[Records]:
══════════

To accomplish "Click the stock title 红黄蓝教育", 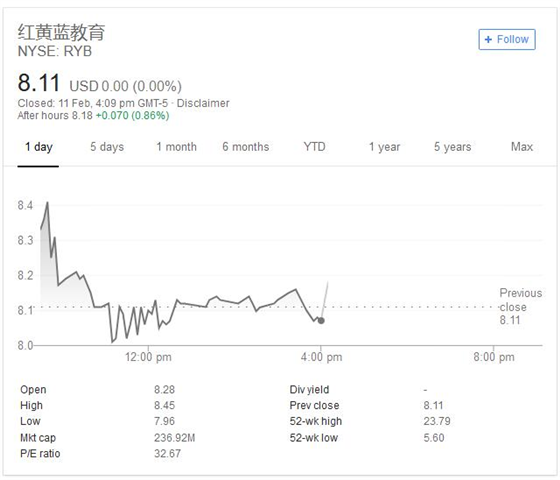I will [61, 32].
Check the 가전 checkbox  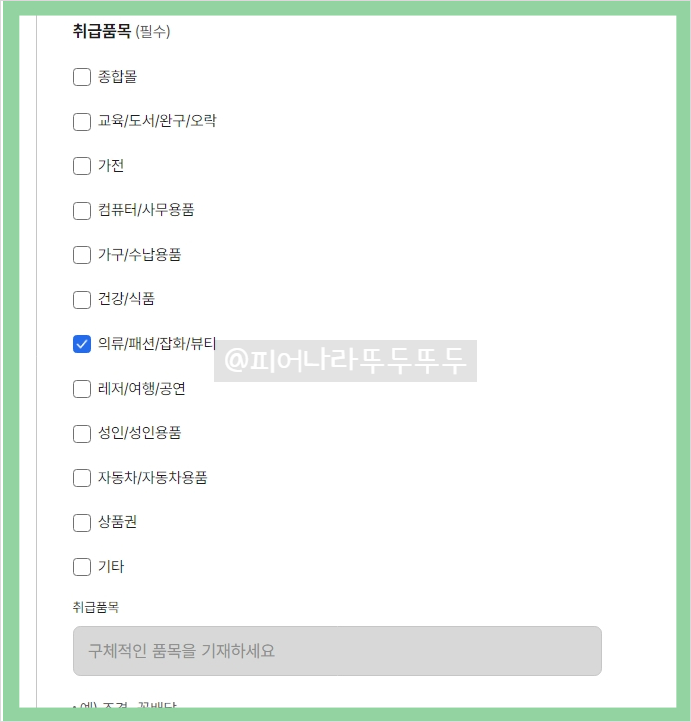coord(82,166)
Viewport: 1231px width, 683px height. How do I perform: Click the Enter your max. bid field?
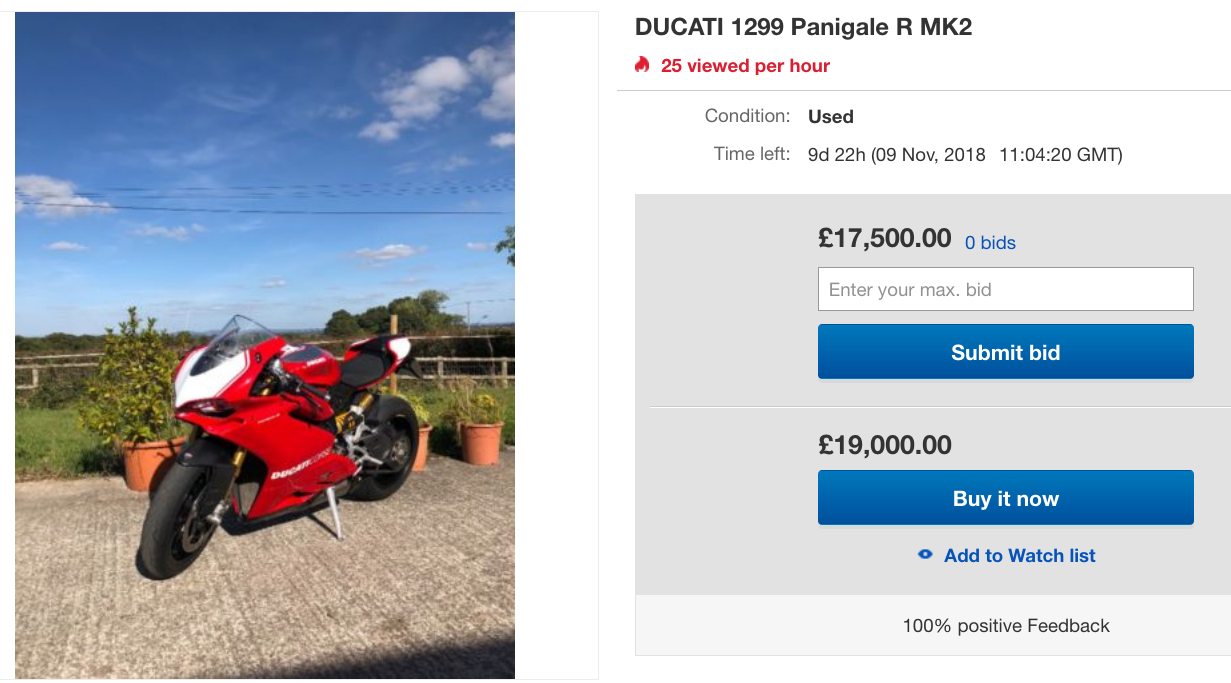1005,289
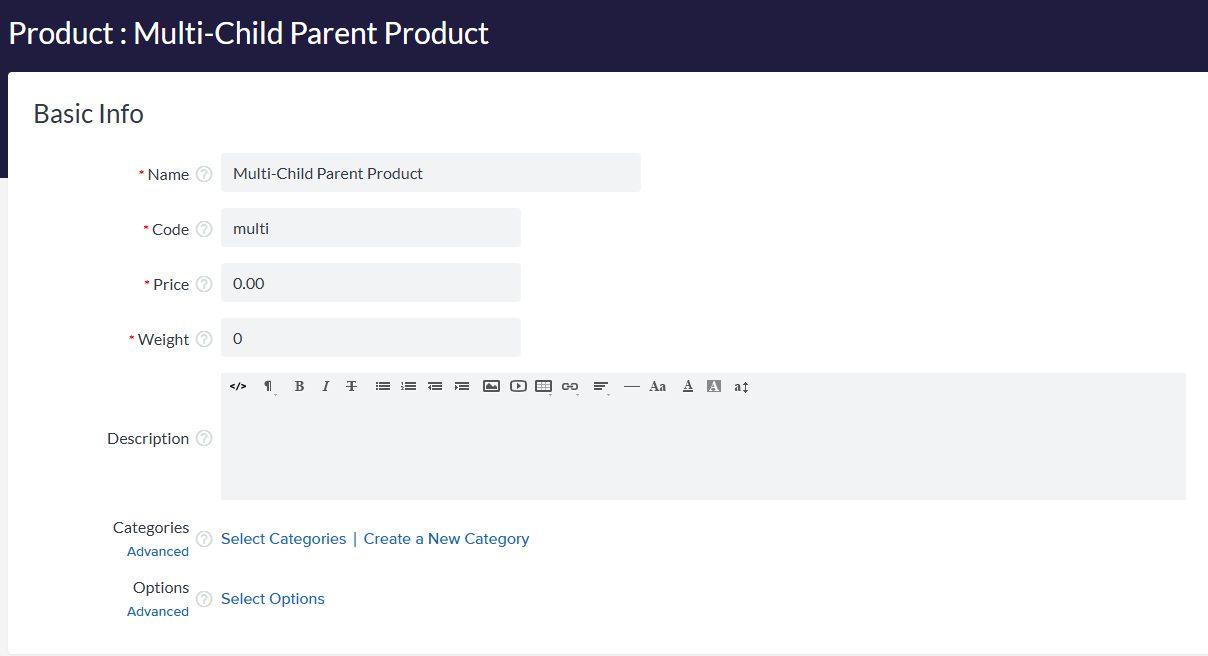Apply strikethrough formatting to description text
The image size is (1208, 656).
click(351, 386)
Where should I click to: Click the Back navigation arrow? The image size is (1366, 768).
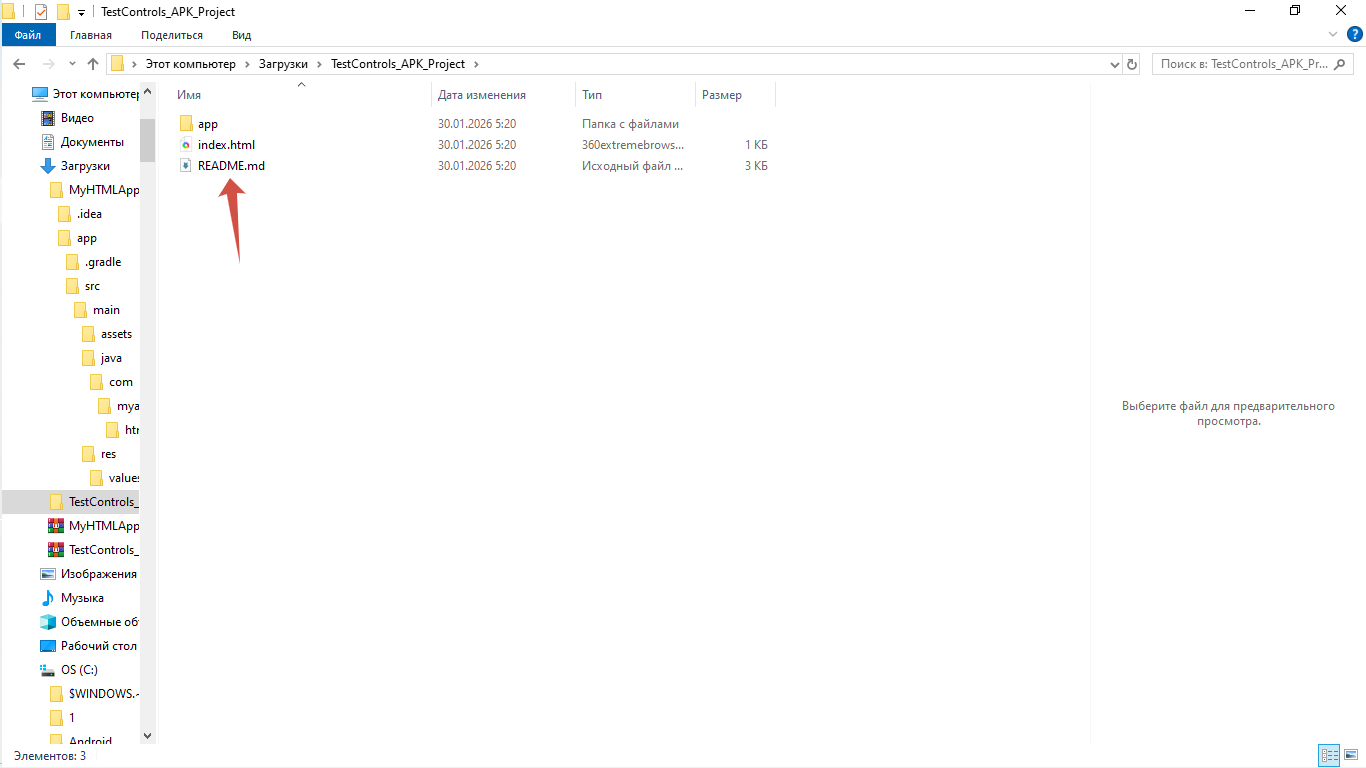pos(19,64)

══════════

[Your task]:
Can you give the items as a numbered list, starting with the line that contains "Viewport: 1231px width, 683px" and running through the end of the items, with blank lines dropped and the pictures left out?

[Result of the task]:
1. Viewport: 1231px width, 683px height. How do I perform: Click the Enter your max. bid field?
2. 1005,289
3. Apply strikethrough formatting to description text
4. The image size is (1208, 656).
5. click(351, 386)
6. Where should I click to: Click the Back navigation arrow? The image size is (1366, 768).
7. pos(19,64)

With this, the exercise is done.